*Task prompt*: In the data below, find the line containing "Open the Dec17", then set down that line and every later line up to and including the line containing "Viewport: 374px width, 234px height.", exactly.

------------------------------------------------------------------------

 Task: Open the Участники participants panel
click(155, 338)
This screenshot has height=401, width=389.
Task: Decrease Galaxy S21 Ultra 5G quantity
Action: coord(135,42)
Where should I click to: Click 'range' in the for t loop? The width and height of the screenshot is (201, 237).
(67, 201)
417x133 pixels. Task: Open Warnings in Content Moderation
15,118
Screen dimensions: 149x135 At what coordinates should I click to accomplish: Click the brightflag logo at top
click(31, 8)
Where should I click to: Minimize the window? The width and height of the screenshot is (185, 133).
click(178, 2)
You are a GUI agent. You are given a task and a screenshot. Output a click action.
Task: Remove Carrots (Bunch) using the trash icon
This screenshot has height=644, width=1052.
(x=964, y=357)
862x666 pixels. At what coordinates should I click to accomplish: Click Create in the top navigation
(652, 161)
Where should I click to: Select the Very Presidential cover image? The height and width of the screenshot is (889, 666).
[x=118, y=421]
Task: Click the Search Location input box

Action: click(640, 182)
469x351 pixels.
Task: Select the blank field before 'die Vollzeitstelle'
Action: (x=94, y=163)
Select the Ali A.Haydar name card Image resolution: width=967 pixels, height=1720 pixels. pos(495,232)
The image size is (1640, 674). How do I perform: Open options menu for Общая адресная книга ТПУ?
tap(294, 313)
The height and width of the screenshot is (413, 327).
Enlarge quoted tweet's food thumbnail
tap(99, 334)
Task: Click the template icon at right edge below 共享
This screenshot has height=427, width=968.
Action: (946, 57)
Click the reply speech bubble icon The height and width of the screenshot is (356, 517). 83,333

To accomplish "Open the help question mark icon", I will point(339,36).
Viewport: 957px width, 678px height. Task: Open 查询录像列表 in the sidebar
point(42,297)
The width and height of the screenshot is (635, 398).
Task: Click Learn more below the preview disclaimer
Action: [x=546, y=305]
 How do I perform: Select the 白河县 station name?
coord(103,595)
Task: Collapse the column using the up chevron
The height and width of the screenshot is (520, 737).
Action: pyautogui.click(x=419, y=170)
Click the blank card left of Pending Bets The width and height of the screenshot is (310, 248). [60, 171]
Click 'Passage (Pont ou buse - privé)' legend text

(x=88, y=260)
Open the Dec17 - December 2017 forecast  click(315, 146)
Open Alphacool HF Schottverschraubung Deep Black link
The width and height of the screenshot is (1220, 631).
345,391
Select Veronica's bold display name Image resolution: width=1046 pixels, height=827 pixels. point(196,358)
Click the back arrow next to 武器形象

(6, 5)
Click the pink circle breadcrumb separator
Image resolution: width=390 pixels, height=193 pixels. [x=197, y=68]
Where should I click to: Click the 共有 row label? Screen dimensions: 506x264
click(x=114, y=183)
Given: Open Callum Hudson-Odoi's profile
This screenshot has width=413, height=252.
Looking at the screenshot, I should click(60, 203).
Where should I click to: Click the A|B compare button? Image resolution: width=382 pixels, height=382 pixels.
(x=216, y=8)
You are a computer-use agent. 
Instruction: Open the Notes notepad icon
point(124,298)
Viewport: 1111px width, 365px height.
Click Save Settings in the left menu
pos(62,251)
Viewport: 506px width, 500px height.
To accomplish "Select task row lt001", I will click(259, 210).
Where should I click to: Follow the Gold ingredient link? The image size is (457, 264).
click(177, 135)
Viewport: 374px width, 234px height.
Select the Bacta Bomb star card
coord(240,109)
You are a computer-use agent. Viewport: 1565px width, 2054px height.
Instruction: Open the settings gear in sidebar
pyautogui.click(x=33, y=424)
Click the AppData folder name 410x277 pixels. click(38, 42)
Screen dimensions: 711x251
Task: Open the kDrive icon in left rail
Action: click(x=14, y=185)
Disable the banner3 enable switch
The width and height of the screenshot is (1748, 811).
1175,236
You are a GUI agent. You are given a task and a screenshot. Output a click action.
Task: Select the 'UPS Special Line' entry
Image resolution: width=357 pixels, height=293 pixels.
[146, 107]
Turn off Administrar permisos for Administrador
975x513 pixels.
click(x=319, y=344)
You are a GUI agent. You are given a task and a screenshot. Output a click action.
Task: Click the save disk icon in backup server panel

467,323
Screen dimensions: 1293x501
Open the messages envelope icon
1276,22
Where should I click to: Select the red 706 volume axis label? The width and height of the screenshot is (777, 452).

------------------------------------------------------------------------

*Response area*:
Open the Dec17 - December 2017 forecast  click(315, 146)
Open Alphacool HF Schottverschraubung Deep Black link
The width and height of the screenshot is (1220, 631).
345,391
Select Veronica's bold display name Image resolution: width=1046 pixels, height=827 pixels. point(196,358)
Click the back arrow next to 武器形象

(6, 5)
Click the pink circle breadcrumb separator
Image resolution: width=390 pixels, height=193 pixels. [x=197, y=68]
Where should I click to: Click the 共有 row label? Screen dimensions: 506x264
click(x=114, y=183)
Given: Open Callum Hudson-Odoi's profile
This screenshot has width=413, height=252.
Looking at the screenshot, I should click(60, 203).
Where should I click to: Click the A|B compare button? Image resolution: width=382 pixels, height=382 pixels.
(x=216, y=8)
You are a computer-use agent. 
Instruction: Open the Notes notepad icon
point(124,298)
Viewport: 1111px width, 365px height.
Click Save Settings in the left menu
pos(62,251)
Viewport: 506px width, 500px height.
To accomplish "Select task row lt001", I will click(259, 210).
Where should I click to: Follow the Gold ingredient link? The image size is (457, 264).
click(177, 135)
Viewport: 374px width, 234px height.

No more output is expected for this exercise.